The number of lines holding the string "link" is all that is wanted; count them in the records below.

Source records:
##############################
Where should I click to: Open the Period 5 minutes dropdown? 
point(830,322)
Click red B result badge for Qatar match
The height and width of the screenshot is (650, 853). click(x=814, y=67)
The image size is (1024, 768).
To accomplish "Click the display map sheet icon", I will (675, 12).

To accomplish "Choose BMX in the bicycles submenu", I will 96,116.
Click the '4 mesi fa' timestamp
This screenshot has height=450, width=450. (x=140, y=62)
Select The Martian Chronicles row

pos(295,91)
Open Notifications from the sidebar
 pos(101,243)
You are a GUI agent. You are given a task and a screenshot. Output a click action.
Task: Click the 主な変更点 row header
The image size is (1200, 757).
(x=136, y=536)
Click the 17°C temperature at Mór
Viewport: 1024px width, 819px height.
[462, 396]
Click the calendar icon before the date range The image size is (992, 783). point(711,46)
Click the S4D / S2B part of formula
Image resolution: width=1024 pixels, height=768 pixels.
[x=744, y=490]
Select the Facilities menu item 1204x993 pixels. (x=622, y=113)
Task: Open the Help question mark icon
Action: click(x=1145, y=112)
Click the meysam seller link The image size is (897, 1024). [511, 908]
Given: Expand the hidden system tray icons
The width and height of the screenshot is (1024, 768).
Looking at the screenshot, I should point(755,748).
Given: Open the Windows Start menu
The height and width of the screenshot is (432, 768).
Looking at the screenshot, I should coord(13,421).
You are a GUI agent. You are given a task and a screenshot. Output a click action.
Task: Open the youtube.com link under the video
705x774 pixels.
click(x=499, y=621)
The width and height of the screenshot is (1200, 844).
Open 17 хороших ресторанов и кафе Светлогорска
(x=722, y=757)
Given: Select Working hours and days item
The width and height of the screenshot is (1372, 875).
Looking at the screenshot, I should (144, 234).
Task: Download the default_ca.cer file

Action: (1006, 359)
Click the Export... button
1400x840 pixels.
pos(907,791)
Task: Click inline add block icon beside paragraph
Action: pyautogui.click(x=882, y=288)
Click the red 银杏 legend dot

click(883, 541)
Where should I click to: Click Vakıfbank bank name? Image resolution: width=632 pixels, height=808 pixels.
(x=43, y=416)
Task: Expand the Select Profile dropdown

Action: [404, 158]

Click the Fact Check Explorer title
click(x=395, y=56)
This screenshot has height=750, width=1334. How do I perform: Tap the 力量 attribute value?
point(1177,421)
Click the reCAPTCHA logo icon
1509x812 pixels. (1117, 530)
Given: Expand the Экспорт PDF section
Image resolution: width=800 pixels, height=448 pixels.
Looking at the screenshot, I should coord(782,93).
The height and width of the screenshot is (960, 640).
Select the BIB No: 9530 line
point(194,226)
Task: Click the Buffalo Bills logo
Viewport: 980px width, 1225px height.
##############################
Response for this exercise :: 2